Prompt: Could you put the lines from the one with "pixels, height=720 pixels." through the one with "PDF text field is" into a numbered list, skipping blank lines and leaving the pictures out?

Collected data items:
(begin)
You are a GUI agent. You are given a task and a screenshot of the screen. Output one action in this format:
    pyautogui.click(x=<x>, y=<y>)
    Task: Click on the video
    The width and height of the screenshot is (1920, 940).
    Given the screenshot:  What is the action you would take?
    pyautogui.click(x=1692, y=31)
(end)
(begin)
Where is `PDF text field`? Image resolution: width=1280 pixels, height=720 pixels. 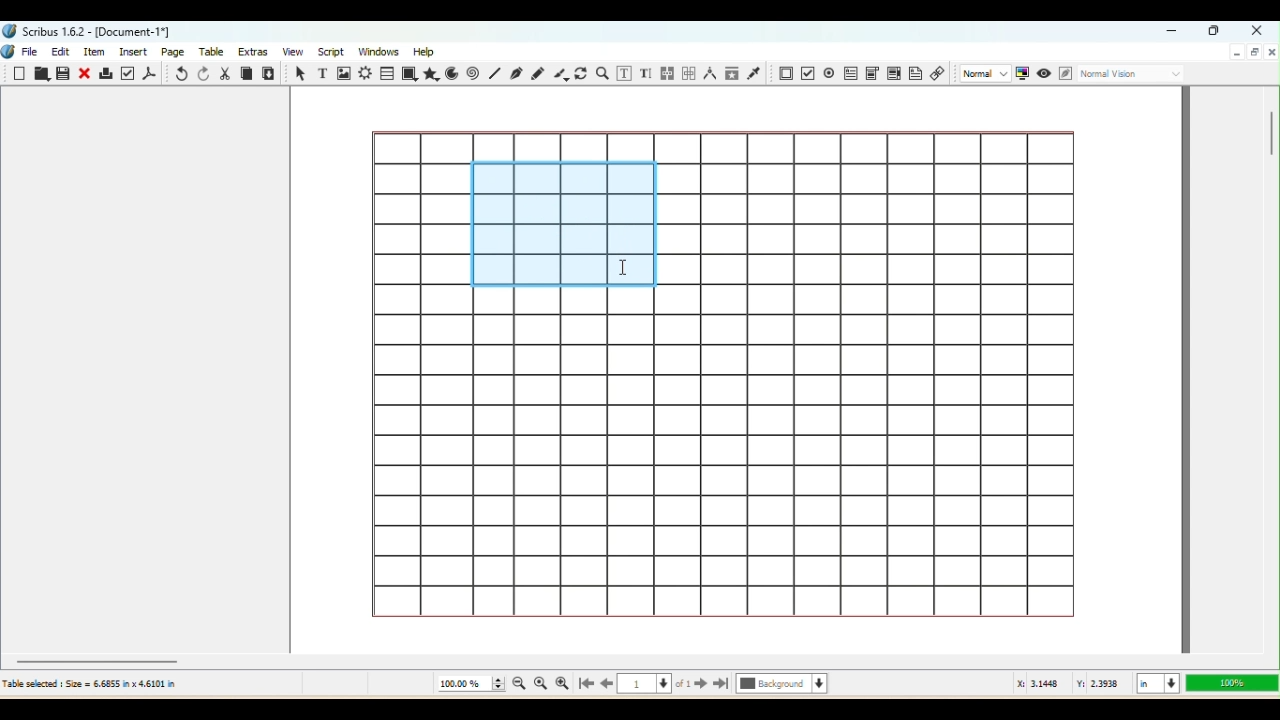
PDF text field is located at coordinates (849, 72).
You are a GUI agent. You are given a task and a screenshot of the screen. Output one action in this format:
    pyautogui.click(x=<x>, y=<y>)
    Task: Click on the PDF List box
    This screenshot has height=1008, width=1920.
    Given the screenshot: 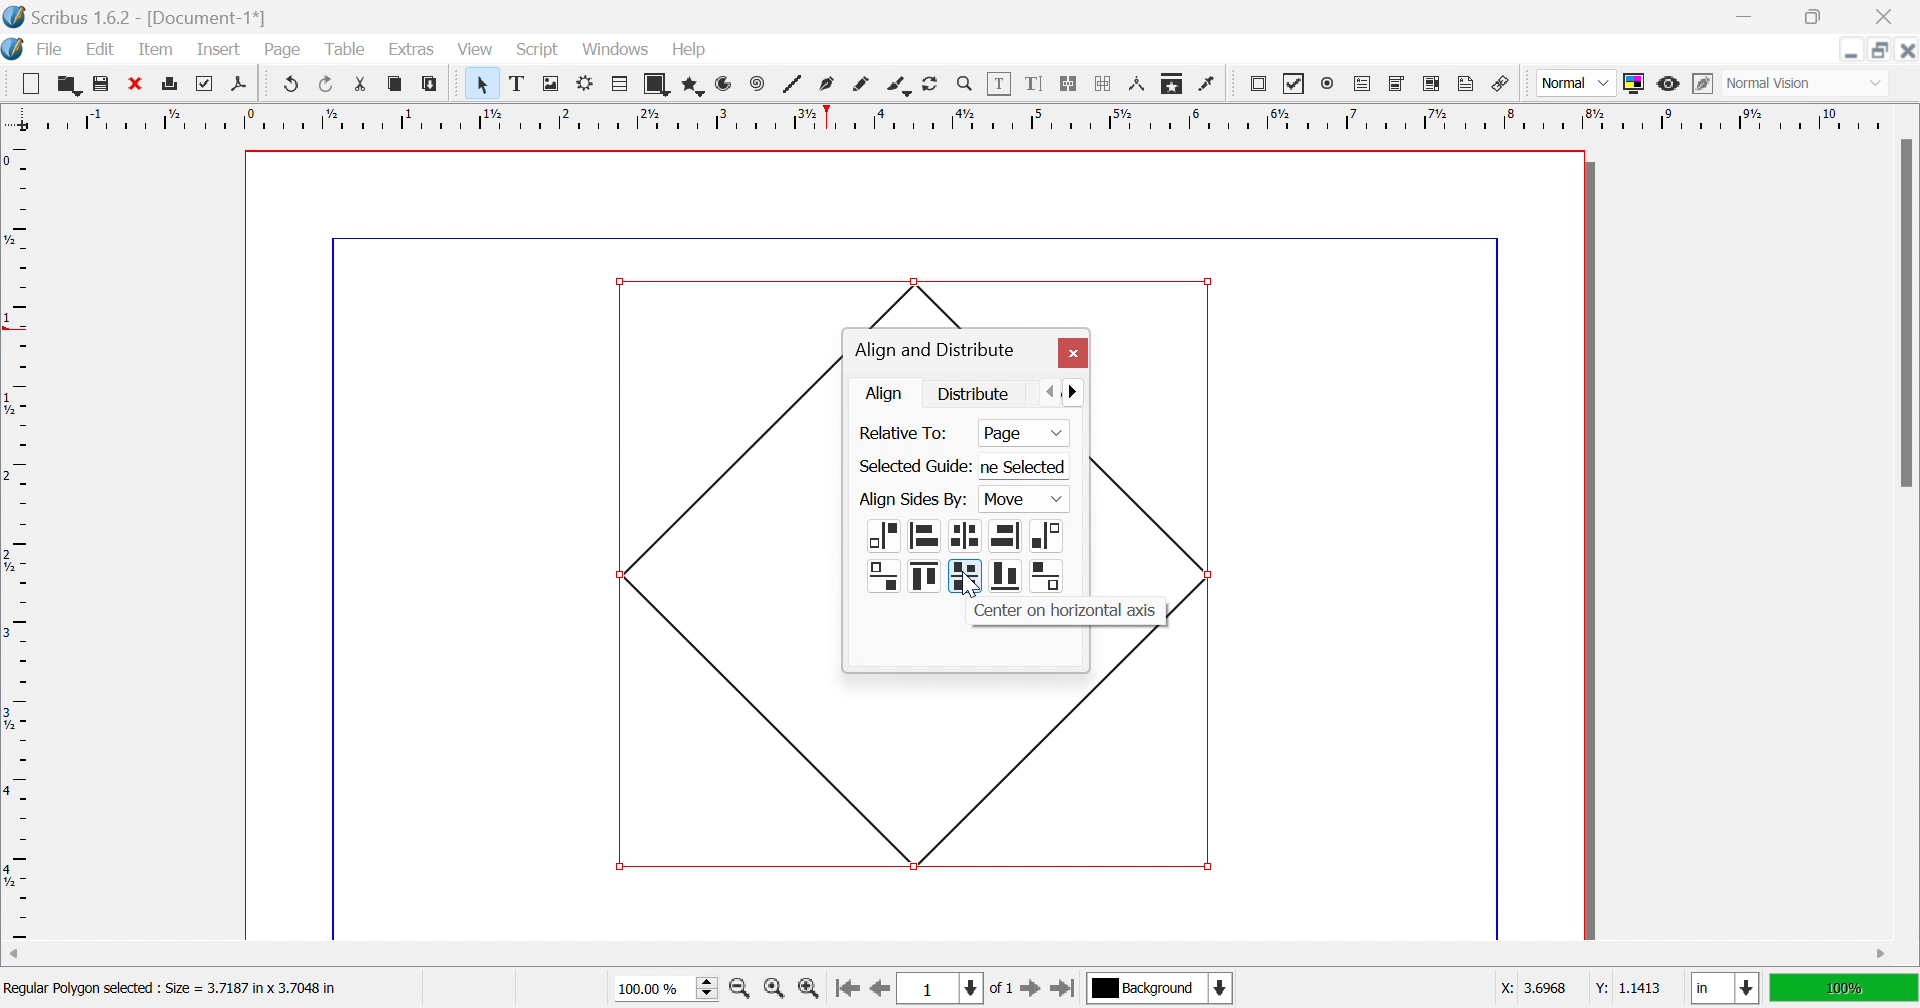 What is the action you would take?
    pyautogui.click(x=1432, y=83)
(end)
Output:
1. Where is `PDF text field`? Image resolution: width=1280 pixels, height=720 pixels. 
2. PDF text field is located at coordinates (849, 72).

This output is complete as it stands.